# **Data science 2- Homework 2 solution**
***

In [1]:
# imports
import pandas as pd
import matplotlib.pyplot as plt
import math
import seaborn as sns
from IPython.display import display,Markdown
import statsmodels.api as sm

## **1. Load the "Individual household electric power consumption" dataset** 
***

First, we will load the dataset and observe it:

In [2]:
# first define datatypes for the columns
dtypes = {'Date': str,
          'Time': str,
          'Global_active_power': float,
          'Global_reactive_power': float,
          'Voltage': float,
          'Global_intensity': float,
          'Sub_metering_1': float,
          'Sub_metering_2': float,
          'Sub_metering_3': float}

'''
fetch the dataset (acknowledging that the seperator is ';' and missing values are marked as '?'
'''

file_path = 'household_power_consumption.txt'
power_consumption_df = pd.read_csv(file_path, sep=';',dtype=dtypes,na_values='?')
power_consumption_df.head()

FileNotFoundError: [Errno 2] No such file or directory: 'household_power_consumption.txt'

We can see that we have 9 features:
* Date
* Time
* Global_active_power
* Global_reactive_power
* Voltage
* Global_intensity
* Sub_metering_1
* Sub_metering_2
* Sub_metering_3

However, our target (active energy consumed every minute) is still not present in the dataset and needs to be calculated. Also, we would like to combine date and time to a one feature called: "datetime".

In [None]:
# combine date and time into datetime
power_consumption_df['Datetime'] = pd.to_datetime(power_consumption_df['Date'] + ' ' + power_consumption_df['Time'], format='%d/%m/%Y %H:%M:%S')

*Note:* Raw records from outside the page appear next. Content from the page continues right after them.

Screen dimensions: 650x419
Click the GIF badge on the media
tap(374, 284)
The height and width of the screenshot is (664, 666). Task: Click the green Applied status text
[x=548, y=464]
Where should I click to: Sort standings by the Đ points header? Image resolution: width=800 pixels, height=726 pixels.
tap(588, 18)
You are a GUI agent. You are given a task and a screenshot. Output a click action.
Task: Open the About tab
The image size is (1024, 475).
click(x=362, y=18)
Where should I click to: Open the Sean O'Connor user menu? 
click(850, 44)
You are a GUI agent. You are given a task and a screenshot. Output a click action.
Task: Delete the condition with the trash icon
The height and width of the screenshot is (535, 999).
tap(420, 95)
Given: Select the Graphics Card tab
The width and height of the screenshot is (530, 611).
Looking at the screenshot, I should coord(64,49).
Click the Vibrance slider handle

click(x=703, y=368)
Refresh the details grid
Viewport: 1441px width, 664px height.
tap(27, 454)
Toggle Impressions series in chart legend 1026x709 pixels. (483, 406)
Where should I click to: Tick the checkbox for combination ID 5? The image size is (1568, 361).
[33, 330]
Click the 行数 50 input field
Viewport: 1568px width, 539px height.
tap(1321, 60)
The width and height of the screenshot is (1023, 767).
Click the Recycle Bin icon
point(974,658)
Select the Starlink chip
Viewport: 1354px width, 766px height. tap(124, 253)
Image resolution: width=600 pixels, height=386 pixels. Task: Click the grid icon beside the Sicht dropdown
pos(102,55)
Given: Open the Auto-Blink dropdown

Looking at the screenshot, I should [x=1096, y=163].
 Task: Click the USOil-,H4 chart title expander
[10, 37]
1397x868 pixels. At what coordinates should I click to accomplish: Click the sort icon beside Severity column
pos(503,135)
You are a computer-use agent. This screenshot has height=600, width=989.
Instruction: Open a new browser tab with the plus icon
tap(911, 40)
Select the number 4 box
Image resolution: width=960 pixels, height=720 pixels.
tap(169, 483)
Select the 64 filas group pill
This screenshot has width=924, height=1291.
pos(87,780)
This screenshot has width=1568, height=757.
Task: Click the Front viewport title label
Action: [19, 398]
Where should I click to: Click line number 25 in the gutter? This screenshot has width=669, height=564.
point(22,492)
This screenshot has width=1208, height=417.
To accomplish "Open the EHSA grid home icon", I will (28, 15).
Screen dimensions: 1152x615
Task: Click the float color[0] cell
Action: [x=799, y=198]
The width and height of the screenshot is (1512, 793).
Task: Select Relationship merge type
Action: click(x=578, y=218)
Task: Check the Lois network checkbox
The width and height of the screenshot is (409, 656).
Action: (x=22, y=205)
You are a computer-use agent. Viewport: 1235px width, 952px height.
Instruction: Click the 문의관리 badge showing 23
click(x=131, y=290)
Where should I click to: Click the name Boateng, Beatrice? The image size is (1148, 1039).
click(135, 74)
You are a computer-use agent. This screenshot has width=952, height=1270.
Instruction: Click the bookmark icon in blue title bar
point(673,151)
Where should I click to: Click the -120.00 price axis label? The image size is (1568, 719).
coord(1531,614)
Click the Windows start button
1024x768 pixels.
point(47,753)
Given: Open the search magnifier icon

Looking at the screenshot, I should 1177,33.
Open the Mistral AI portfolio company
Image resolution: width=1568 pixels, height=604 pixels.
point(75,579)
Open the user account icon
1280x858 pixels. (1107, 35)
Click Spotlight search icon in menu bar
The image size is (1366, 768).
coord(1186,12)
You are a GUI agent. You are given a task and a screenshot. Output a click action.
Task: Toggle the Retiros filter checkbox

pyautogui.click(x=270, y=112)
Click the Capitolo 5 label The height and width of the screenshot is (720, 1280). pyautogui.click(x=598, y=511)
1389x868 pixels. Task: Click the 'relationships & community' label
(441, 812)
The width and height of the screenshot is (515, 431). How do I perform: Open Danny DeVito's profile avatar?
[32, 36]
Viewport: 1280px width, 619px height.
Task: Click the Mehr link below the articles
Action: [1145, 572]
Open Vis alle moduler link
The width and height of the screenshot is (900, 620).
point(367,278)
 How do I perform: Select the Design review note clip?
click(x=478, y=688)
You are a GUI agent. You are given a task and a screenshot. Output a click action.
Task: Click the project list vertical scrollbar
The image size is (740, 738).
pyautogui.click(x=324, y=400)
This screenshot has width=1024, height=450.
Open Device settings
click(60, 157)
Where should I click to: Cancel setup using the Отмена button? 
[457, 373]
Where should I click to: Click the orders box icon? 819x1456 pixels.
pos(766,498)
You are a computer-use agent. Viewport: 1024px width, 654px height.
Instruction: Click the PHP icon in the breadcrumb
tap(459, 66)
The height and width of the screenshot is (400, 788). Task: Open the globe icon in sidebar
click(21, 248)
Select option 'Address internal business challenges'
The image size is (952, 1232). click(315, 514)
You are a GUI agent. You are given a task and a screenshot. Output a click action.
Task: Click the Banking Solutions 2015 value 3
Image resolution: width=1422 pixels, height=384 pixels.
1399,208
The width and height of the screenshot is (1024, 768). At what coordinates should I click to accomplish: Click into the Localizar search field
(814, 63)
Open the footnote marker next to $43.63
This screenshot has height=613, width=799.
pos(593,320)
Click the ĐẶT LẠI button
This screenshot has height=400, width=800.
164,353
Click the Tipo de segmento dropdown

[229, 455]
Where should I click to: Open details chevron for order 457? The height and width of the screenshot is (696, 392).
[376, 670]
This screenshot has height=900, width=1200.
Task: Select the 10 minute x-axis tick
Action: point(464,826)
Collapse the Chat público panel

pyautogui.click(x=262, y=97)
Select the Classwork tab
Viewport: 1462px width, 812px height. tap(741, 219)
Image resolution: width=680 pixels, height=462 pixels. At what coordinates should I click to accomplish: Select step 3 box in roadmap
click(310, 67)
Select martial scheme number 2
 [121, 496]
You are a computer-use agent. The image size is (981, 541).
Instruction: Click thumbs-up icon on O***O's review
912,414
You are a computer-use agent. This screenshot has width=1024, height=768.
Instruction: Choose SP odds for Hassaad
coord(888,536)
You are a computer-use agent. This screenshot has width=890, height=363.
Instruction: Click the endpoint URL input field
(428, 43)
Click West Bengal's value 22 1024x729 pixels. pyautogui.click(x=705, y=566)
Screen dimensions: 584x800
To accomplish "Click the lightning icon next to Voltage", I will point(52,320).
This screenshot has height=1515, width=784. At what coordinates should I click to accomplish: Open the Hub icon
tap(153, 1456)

# Set the datetime column as index
power_consumption_df.set_index('Datetime', inplace=True)

# Drop the original Date and TIme columns
power_consumption_df.drop(columns=['Date', 'Time'], inplace=True)
power_consumption_df['active_power_per_minute'] = (power_consumption_df['Global_active_power'] * 1000 / 60) - (power_consumption_df['Sub_metering_1'] + power_consumption_df['Sub_metering_2'] + power_consumption_df['Sub_metering_3'])
power_consumption_df.head()

## 2. **EDA**
***

### **Visualize time series trends**
*** 

We will first view the time series trends

In [None]:
def visualize_time_trends(data,columns_to_omit=None,resample=None):
    num_plots = len(data.columns) - len(columns_to_omit) if columns_to_omit is not None else len(data.columns)
    num_rows = num_cols = math.ceil(math.sqrt(num_plots))
    
    fig, axes = plt.subplots(num_rows, num_cols, figsize=(15,10))
    if columns_to_omit is  None:
        columns_to_omit = []
        
    i = j = 0
    
    for column in data.columns:
        if column not in columns_to_omit:
            if resample is None:
                axes[i, j].plot(data[column], label=column)
                
            else:
                axes[i, j].plot(data[column].resample(resample).mean(), label=column)
                
            axes[i, j].set_title(f'Time series for {column}')
            axes[i, j].set_xlabel('Datetime')
            axes[i, j].set_ylabel(f"value")
            axes[i,j].legend()
            j += 1
            
            if j == num_cols:
                j = 0
                i += 1
                
    if math.sqrt(num_plots) < num_cols:
        axes[-1,-1].axis('off') # hide the last plot
    
    plt.tight_layout()
    plt.grid(True)
    plt.show()

visualize_time_trends(power_consumption_df)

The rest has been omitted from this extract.